**HOW TO COMPLETE THIS TASK:**
A single number is the answer here: the count of lines in the records below in which the word "will" appears.

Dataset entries

****

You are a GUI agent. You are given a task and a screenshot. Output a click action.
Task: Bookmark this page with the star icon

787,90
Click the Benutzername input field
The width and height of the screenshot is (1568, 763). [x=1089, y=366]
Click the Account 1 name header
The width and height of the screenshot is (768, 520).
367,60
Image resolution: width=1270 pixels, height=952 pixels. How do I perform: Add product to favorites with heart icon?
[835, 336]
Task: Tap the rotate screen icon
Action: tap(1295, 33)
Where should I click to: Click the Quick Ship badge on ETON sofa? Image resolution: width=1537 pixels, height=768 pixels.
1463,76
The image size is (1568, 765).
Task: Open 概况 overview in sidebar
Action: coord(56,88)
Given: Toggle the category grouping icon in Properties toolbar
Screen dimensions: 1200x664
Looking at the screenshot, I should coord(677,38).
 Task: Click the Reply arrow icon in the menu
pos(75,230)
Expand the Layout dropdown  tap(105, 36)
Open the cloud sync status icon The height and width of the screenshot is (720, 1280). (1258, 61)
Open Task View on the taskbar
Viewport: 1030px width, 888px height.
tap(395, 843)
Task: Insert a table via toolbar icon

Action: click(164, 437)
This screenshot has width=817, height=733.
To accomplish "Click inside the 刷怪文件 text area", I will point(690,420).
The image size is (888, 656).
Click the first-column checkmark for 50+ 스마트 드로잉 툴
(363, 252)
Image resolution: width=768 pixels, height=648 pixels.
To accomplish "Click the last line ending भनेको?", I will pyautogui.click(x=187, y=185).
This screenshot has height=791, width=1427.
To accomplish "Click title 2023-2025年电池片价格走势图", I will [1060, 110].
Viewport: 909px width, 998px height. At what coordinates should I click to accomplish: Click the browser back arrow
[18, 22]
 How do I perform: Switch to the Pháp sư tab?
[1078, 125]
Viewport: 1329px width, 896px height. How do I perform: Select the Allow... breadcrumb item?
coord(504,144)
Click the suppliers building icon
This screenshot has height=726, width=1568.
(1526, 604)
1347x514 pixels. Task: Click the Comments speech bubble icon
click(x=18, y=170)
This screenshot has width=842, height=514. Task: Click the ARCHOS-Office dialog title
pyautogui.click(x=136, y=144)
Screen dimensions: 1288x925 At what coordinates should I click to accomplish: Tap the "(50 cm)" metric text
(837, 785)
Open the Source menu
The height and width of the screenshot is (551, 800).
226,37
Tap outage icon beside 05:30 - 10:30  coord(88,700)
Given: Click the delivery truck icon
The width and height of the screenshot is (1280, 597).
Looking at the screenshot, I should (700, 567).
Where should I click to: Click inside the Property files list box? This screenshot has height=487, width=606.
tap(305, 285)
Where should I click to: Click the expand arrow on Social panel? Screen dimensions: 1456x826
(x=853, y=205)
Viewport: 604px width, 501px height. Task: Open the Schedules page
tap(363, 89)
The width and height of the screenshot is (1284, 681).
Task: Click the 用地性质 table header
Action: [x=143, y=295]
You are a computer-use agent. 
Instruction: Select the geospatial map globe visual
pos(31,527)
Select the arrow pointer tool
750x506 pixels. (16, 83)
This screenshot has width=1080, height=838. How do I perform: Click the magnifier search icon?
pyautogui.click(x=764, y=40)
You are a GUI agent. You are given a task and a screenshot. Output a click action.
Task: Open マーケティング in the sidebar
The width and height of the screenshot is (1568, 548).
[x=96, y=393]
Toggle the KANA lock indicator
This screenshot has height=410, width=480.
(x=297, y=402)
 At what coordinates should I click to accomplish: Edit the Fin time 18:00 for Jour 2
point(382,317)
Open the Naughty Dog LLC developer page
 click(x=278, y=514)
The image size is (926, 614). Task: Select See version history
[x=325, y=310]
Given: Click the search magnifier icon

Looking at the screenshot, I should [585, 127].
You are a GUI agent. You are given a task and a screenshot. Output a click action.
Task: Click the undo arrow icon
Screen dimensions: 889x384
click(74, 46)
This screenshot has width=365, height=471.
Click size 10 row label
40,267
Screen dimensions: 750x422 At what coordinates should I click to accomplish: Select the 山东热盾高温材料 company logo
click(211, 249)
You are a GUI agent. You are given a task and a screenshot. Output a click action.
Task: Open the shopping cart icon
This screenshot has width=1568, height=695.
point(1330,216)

****

**SOLUTION TO THIS PROBLEM:**
3